Surviving Marc are his wife, Shawna Mullenix of Mancos; his daughter, Nikki Mullenix of Longmont, Colo.; his mother, Charmaine Mullenix of Santa Clarita, Calif.; and his brother, Norm Mullenix of Prescott, Ariz.

Marc was preceded in death by his father.

Memorial contributions can be made in Marc’s name at the Durango branch of Wells Fargo Bank.

Arrangements are being made through Ertel Funeral Home. For further information or to send condolences, log on to www.ertelfuneralhome.com and click on the obituary section."

Here is the information we posted earlier about the funeral services:

The funeral services for Marc Mullenix, who passed away on Monday, will be held February 6 at noon at:

Faith Bible Chapel
6250 Wright St.
Arvado, Colorado

Apparatus staging will begin at 1030 at the Faith Bible Chapel. Departments wishing to bring apparatus should contact Lt. Rick Goodman at 303-435-9411

A memorial fund is being established, the "Marc Mullenix Life Challenge Foundation". Details will be posted when they become available.

Flowers may be sent to:

Fairmount Fire
4755 Isabell Road
Golden, CO 80403

Friday, February 1, 2008

California Proposes Insurance Fee For Fire

California Governor Arnold Schwarzenegger, in his state of the state address last month, proposed a 1.25% tax on property insurance, which would generate $125 million a year for CalFire. With the state facing a $14 billion deficit, the additional funds would be used to pay for 121 new engines, 11 more helicopters, and to increase the staffing on state engines from 3 to 4.

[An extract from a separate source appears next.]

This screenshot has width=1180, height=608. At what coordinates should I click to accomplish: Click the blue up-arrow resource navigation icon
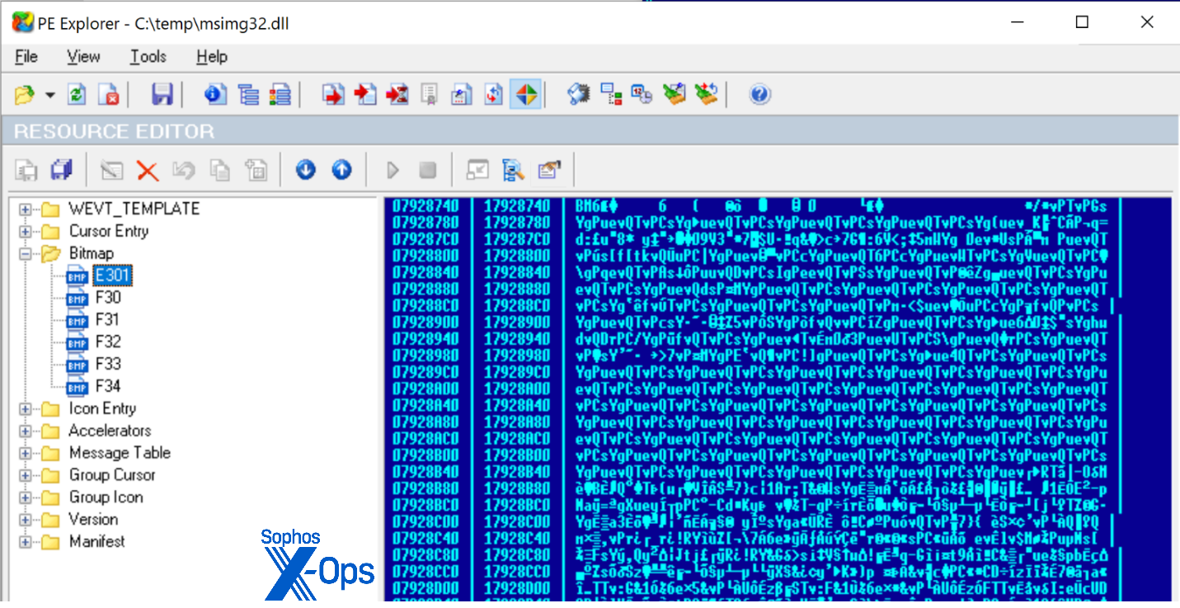341,170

Some of the new engines would be placed at municipal fire departments, using the Office of Emergency Services model, where they would be maintained by the department, used as local backup, and be staffed and sent statewide if needed for large fires.

The insurance fee, amounting to about $10 to $12 per homeowner, would be charged to every insurance policy whether they lived in an urban setting in downtown Los Angeles, or in the brush covered hills east of San Diego. The urban residents would benefit very little from additional wildland fire suppression capability, while the those living in mansions above Malibu would sleep more comfortably.

On October 21 when a fire was burning through the hills outside Malibu, a well-dressed woman near the beach was interviewed on live TV. She owned property which was being threatened by the fire. She said that she had just talked with her son on his cell phone who was on the roof of their gym spraying water with a garden hose. He told her that he thought the main house, the guest house, and the gym would all be safe from the fire.

The question is, should she pay the same wildland fire protection tax as a resident of downtown LA?